İşkenceci subaylar bundan ne zevk alıyorlardı acaba? Mümkündür ki mehter marşları ile içleri “kıpır kıpır” oluyordu. Ecdatlarının yedi düvele yayılmış imparatorluk zamanlarının hasretiyle yanıp tutuşuyorlardı.
(Geçen ay Euro 2024 müsabakaları kapsamında A Milli Futbol Takımı Avusturya’yı mağlup edince Milli Savunma Akademisi Rektörü ve aynı zamanda tarihçi bir muhterem zat, huşu içinde “Viyana 341 yıl sonra düştü! Viyana önünde Kızılelma için can veren Merzifonlu Kara Mustafa Paşa ve bütün şehitlerimizin ruhu şad olsun” şeklinde bir paylaşımda bulunmuştu. Gerçi söz konusu olan bir “savaş” değil futbol karşılaşmasıydı, adı geçen Kara Mustafa Paşa da Viyana önünde “şehit” olmamış, bozgunun ardından padişah fermanıyla kafası kesilip derisi yüzülerek öldürülmüştü. Ama olsun; adamın içi kıpır kıpır olmuş, ne yapsın…)

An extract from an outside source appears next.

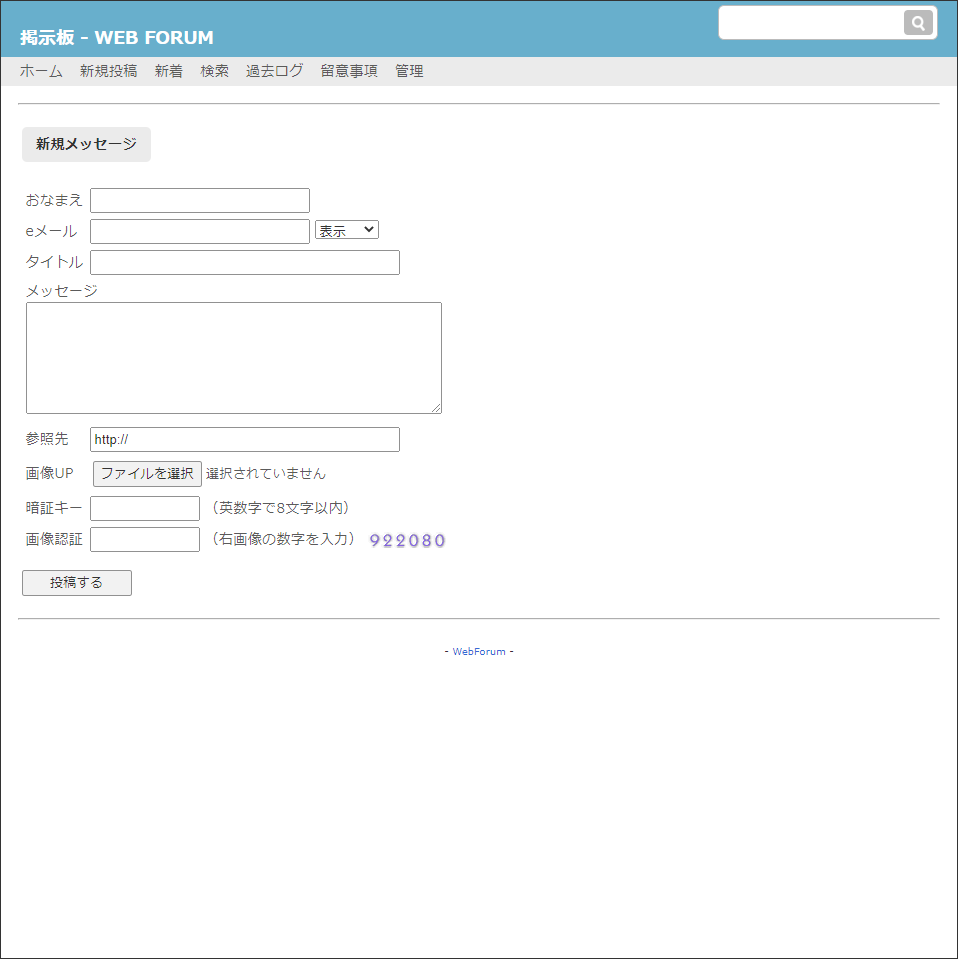The image size is (958, 959).
Task: Open the 新規投稿 menu item
Action: (x=109, y=71)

Belki işkenceci askerlerin içi kıpır kıpır oluyordu mehter marşları çalınca ama gece gündüz, durmaksızın “kıpır kıpır” olunabilir mi ki? Tabii ki meramları “kıpır kıpır” olmak değil, “düşman” gördükleri siyasi mahpuslara eziyet etmekti.

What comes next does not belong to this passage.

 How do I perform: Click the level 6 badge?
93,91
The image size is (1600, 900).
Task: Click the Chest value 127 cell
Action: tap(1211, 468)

Mehter marşlarından kendilerine de gına gelmiş olmalı ki, bir süre sonra Müşerref Akay’ın (o yıllarda “Tezcan” idi galiba) “Türkiyem Türkiyem cennetim” şarkısı çınlamaya başladı kulaklarımızda! Bolca “Türklük” propogandası içeren bu şarkı birkaç yıl boyunca çaldı durdu. Bu şarkı sayesinde kim olduğunu keşfettiğimiz Müşerref Akay için, “Olur da bir gün bu cehennemden sağ sağlim çıkarsam…” konulu planlar yaptığımız doğrudur. İnsan evladı işte, maruz kaldığı eziyeti bir şekilde “katlanılabilir” hale getirmek için böylesi yollar bulabiliyor. Ama bu “planlar” lafta kalmadı; bir arkadaşımız çıktıktan sonra o şarkının telif haklarını satın aldı ve kadını hiç değilse bu şarkı açısından susturdu! (Eyvallah Cem. Bu vesileyle bir kez daha varolasın! Bu arada arkadaşımın adı Cem Yılmaz. Ama komedyen Cem Yılmaz değil. Müzik sektörüyle ilgili değerli işler yaptı ve yapıyor, Anadolu Müzik.)

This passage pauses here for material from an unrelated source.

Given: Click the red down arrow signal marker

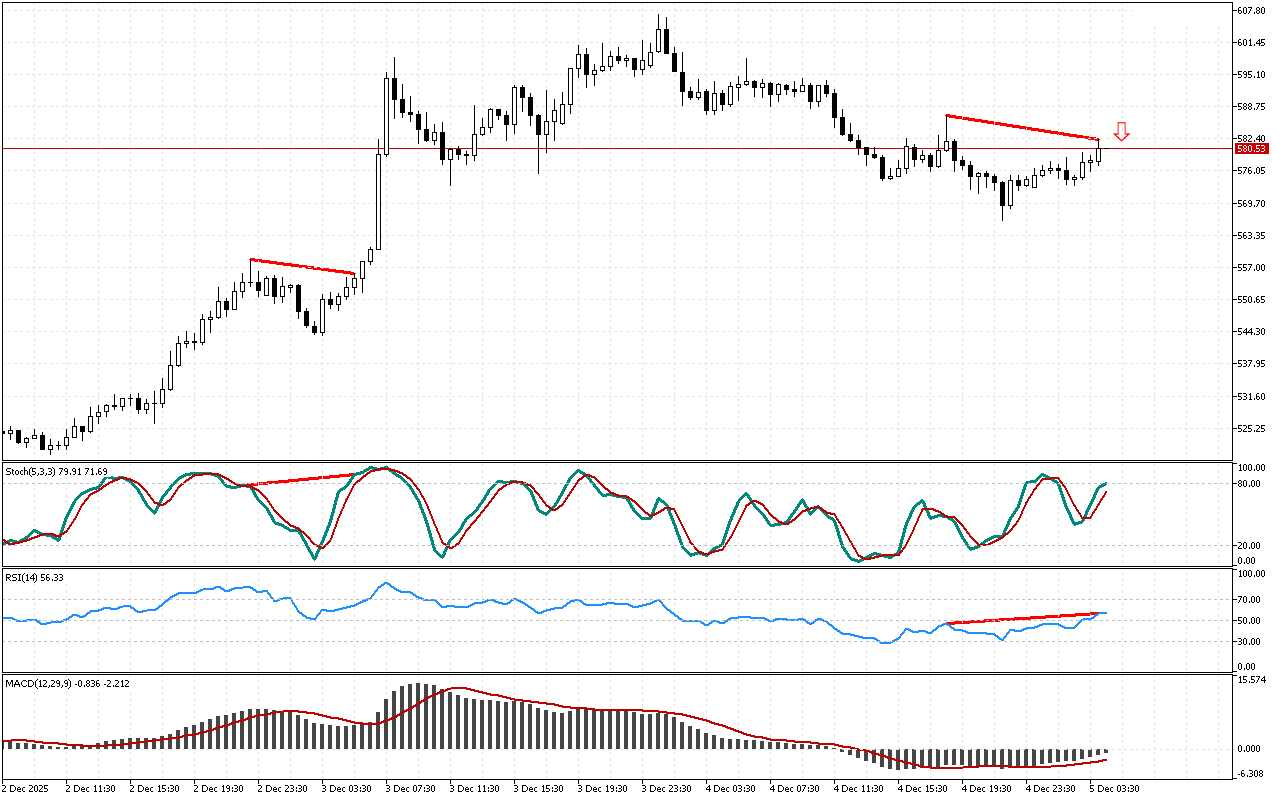Looking at the screenshot, I should coord(1122,131).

İşkenceci cuntacıların direnen siyasi mahpusların iradesini kırmak için dayattıkları kurallardan biri, İstiklal Marşı okumak idi. Diğer dayatmalar gibi bunu da kabul etmemiştik direnen siyasi mahpuslar olarak. Belki celallenenler olur: Mesele İstiklal Marşı değil, bunun bir “kural” olarak dayatılmasıydı… O marşa asıl saygısızlık yapanlar, onu bir işkence, eziyet aracı haline getirenlerdi.
***
Velhasıl… Niyetim durduk yere 12 Eylül mahpusluk anılarımı anlatmak değil. Mersin’de sahilde Kürtçe şarkılar söyleyip halay çekerken gözaltına alınıp sonra da tutuklanan Kürt gençlerine gözaltı esnasında “Ölürüm Türkiyem” şarkısının dinletilmesi nedeniyle anımsadım bunları. Üstelik bu görüntüler sosyal medya üzerinden kamuoyu ile de paylaşıldı.
Tepkiler üzerine İçişleri Bakanı Ali Yerlikaya şöyle bir açıklama yaptı: “Ben dinlediğim zaman son derece duygulanıyorum. Yüreğim kıpır kıpır oluyor. (…) Yani bunun kesinlikle ve kesinlikle savcının talimatıyla gözaltına alınan insanları üzmek, kırmak için yapıldığına inanmıyorum.”
El insaf! Velev ki “kesinlikle ve kesinlikle gözaltına alınan insanları üzmek, kırmak için” yapılmamış olsun. Peki o savcı ve polisler bunu neden yapmışlar? Gözaltına alınan insanlar Kürt, “bölücülük propagandası” yaptıkları iddiasıyla derdest edilmişler ve kendilerine “Ölürüm Türkiyem” şarkısının dinletilmesi “normal” midir yani?
Belli ki Sayın Bakan açık açık “Bundan sonra böyle!” diyemediği için bu ciddiyetsiz açıklamayı yapmış.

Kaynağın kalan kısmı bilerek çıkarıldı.